Ce blog, né aussi quelque part entre 2005 et 2007, est devenu un fil conducteur de ma vie d’écriture. Une colonne vertébrale. Je ne saurais dire combien de billets j’ai écrits depuis vingt ans — je ferai le compte un jour — mais je sais qu’écrire ici m’a permis d’écrire, tout simplement. Beaucoup, régulièrement, avec joie.
Je voudrais dire à tous ceux qui hésitent à écrire, ou qui rêvent de se lancer : le blog ne m’a jamais empêché d’écrire ailleurs. Il ne m’a pas freiné dans mes publications papier. Il ne m’a pas fermé de portes. Je ne crois pas qu’un éditeur ait jamais refusé un manuscrit en raison d’un blog. D’ailleurs, je doute qu’ils aillent jusque-là. Je crois que les éditeurs, comme tout le monde, font ce qu’ils peuvent, et que l’édition reste un monde saturé.
Ce qui est certain, c’est que le fait d’écrire ici presque tous les jours pendant vingt ans ne m’a pas empêché d’écrire des textes longs et exigeants. Il ne m’a pas empêché de soutenir une thèse de doctorat, ni de publier cinq livres à ce jour.
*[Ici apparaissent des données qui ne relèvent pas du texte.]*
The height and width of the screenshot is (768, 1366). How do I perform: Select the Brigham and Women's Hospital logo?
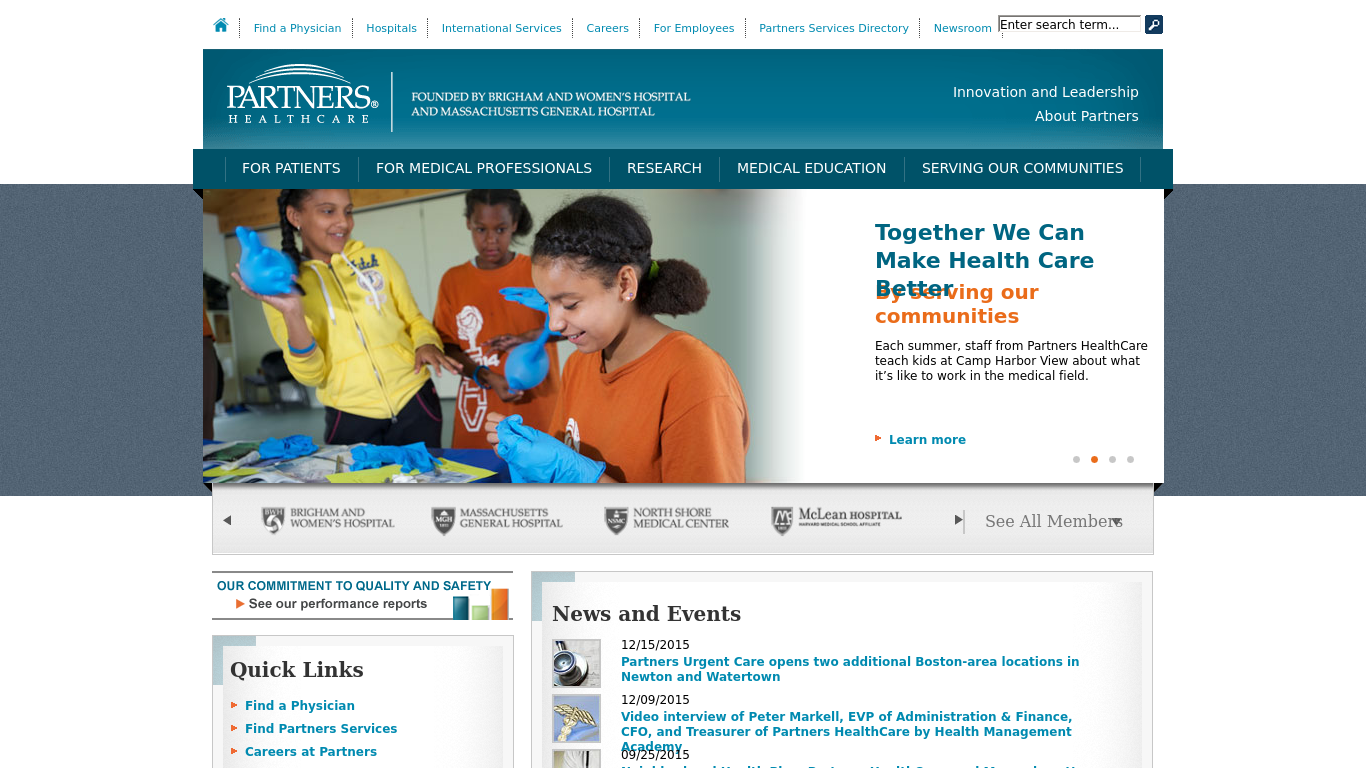[x=328, y=519]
Le blog est une activité intéressante. C’est un espace pour faire ses gammes, pour aiguiser sa langue, pour entretenir son regard, pour mettre à jour son esprit. Il m’a accompagné dans mes cheminements intellectuels, mes voyages, mes doutes, mes enthousiasmes. Il m’a offert une opportunité rare d’échanger avec des lecteurs.
Aujourd’hui, je relis mes premiers billets avec une tendresse amusée. Le tout premier s’intitulait La Lune. J’y racontais nos ascensions nocturnes sur la montagne pour observer la lune avec des amis chinois, jeunes, brillants, pleins de charme et d’intelligence. C’était un moment de grâce, et j’en garde encore l’émotion.
Je vous cite le dernier paragraphe de ce premier article, vieux de vingt ans, qui raconte une scène vieille de huit mois. Je mets en ligne en juin une histoire qui eut lieu en septembre.
Nous étions quelques-uns uns sans famille, à Nankin, alors nous allâmes, Français, Belges et Chinois, à la Montagne Pourpre et Or pour manger et boire, et pour regarder la lune. Au sommet, nous escaladâmes des rochers et nous contemplâmes. Luluc et Mimic chantèrent La fameuse chanson : Yue Liang dai biao wo de xin. Elle dit à peu près cela : “Tu veux savoir combien je t’aime et la profondeur de mon amour ? Regarde la lune, elle représente à mon cœur.” Chez nous, cela voudrait dire que mon cœur est plein de tristesse, de froideur ou de douceur maladive. Ici, je ne sais pas vraiment ce que cela veut dire.
Nankin en douce, 2005
Je n’ai pas beaucoup changé en vingt ans. Il faut dire que j’étais déjà un vieil adolescent de 33 ans, je n’allais pas vraiment me métamorphoser à partir de cet âge-là.
Je ne voudrais pas fêter cet anniversaire de blogging sans adresser un immense merci aux lecteurs, et surtout aux commentateurs. Sans eux, je ne sais pas si j’aurais continué.
Aujourd’hui, les blogs ne sont plus à la mode. Les commentaires se font rares. Les réseaux sociaux ont pris le relais, avec leurs formats rapides, leurs vidéos, leurs algorithmes. Cette évolution me donne l’impression de jouer un vieil instrument de musique acoustique comme l’orgue portatif qu’on voyait dans les églises de villages. Ou encore le cymbalum. Avec cet instrument, on n’a pas accès aux médias, on ne fait jamais de tubes, mais on peut animer des soirées et faire la manche dans la rue.